On the other hand, recent data show that core inflation in the Eurozone remains elevated, still above the ECB’s 2.0% target. This puts pressure on the central bank to maintain higher interest rates, which under normal economic conditions would support the euro.
13:30 – CAD: Canadian GDP. Canada’s Annual GDP Growth
The release of Canada’s GDP report by Statistics Canada. A positive report bolsters the Canadian dollar, while a weak GDP report negatively affects the currency.
Canada’s quarterly GDP report reflects the total volume of all goods and services produced by Canada during the quarter (YoY) and is considered an indicator of the overall Canadian economy. GDP posted -0.4% (-1.6% YoY) in Q2 2025, after +0.5% (+2.2% YoY) in Q1 2025, +0.6% (+2.6% YoY) in Q4 2024, +0.3% (+1.0% YoY), +0.5% (+2.1% YoY) in Q2, +0.4% (+1.7% YoY) in Q1 2024, +0.2% (+1.0% YoY) in Q4 2023, a decline of -0.3% (-1.1% YoY) in Q3, -0.2% in Q2, +2.6% growth in Q1 2023, zero growth in Q4, +2.9% growth in Q3 2022, +3.3% in Q2 2022, +3.1% in Q1 2022 (YoY).

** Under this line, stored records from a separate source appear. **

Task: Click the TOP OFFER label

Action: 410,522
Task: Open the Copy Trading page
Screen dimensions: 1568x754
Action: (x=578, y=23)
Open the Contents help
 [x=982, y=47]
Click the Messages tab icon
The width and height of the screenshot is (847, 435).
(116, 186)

If the Q3 2025 data is better than the previous and/or forecasted value, the Canadian dollar will strengthen.
Sunday, November 30
01:30 – CNY: China’s Manufacturing and Services PMI by the China Federation of Logistics and Purchasing (CFLP)

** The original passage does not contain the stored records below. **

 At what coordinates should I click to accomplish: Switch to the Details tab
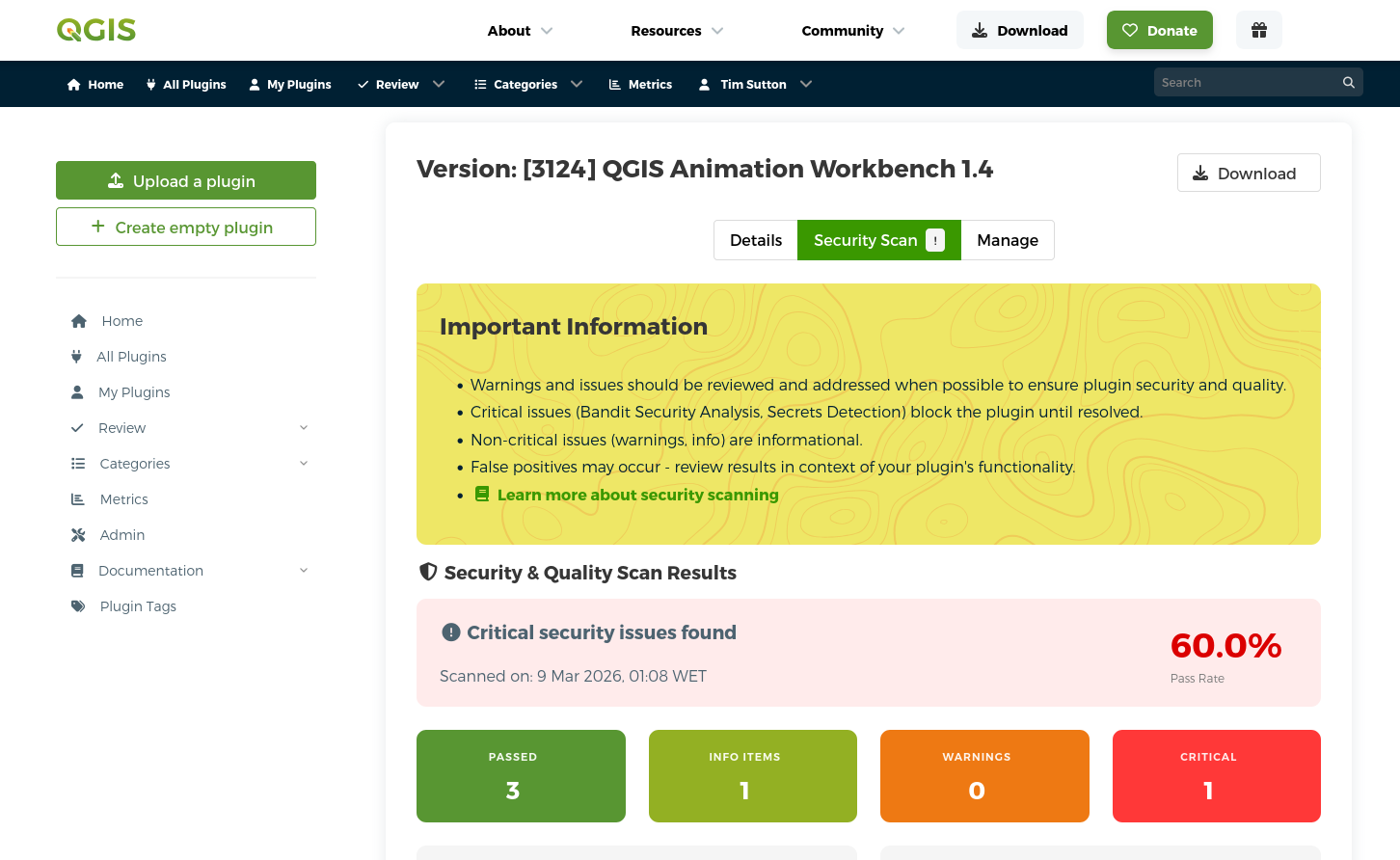pyautogui.click(x=755, y=240)
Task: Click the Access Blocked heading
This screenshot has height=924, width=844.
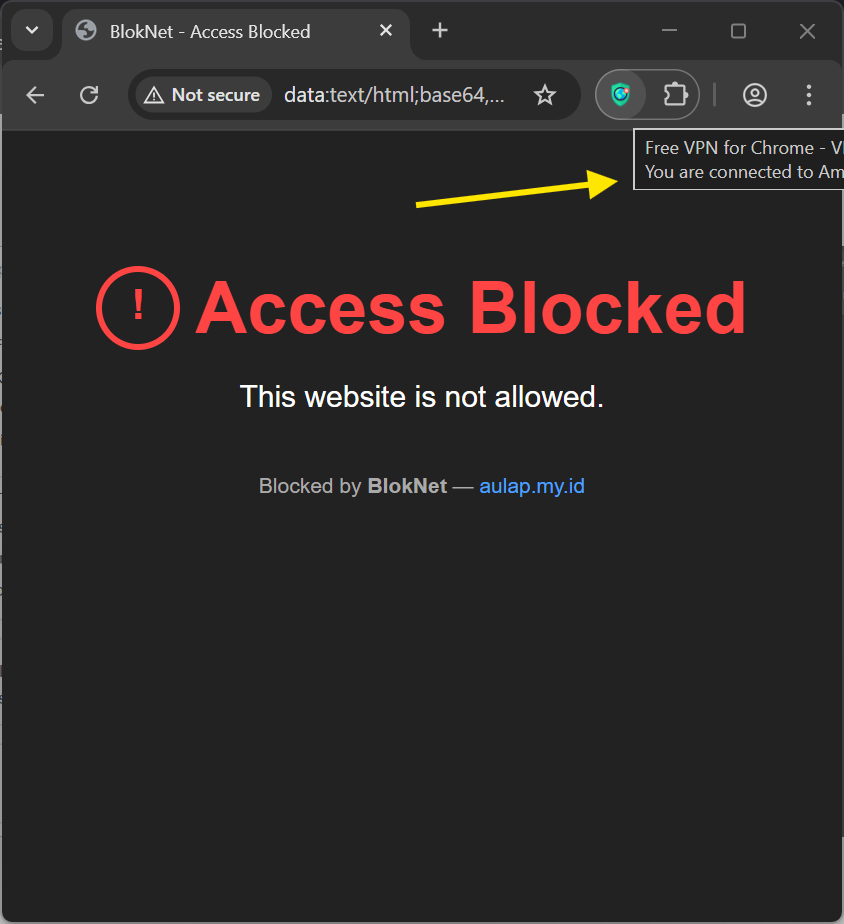Action: [471, 307]
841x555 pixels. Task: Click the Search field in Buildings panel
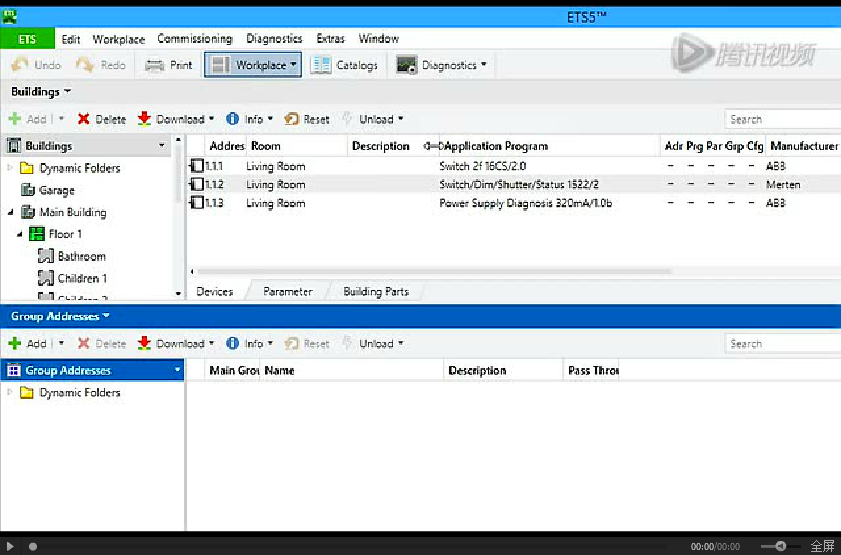pyautogui.click(x=782, y=119)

This indicator is an essential gauge of the overall Chinese economy. An indicator reading above 50 is positive for the yuan, while a value below 50 is negative for the currency.
Previous values: 49.0, 49.8, 49.4, 49.7, 49.5, 50.5, 50.2, 49.1 in January 2025, 50.1 (December 2024), 50.3, 50.1, 49.8, 49.1, 49.4, 49.5, 50.4, 50.8, 49.2, 49.0, 49.5, 50.2, 49.3, 49.0, 48.8, 49.2, 51.9, 52.6, 50.1 in January. The relative rise in the index above 50 strengthens the yuan. Data above 50 indicates increased economic activity, positively affecting the national currency. Conversely, if the index value is below 50, the yuan will face pressure and probably decline.
Likewise, the services sector PMI assesses the state of the services sector in the Chinese economy. An indicator result above 50 is seen as positive for the yuan. Previous values: 50.1, 50.0, 50.3, 50.5, 50.3, 50.8, 50.4, 50.2 in January 2025, 52.2 in December 2024, 50.0, 50.2, 50.0, 50.3, 50.2, 50.5, 51.2, 53.0, 50.7, 50.4, 50.6, 51.7, 51.5, 53.2, 54.5, 56.4, 58.2, 56.3, 54.4 in January. Despite the relative decline, the indicator is still above the 50 value, likely influencing the yuan positively. Conversely, the indicator below 50 suggests that the yuan will face pressure and probably decline.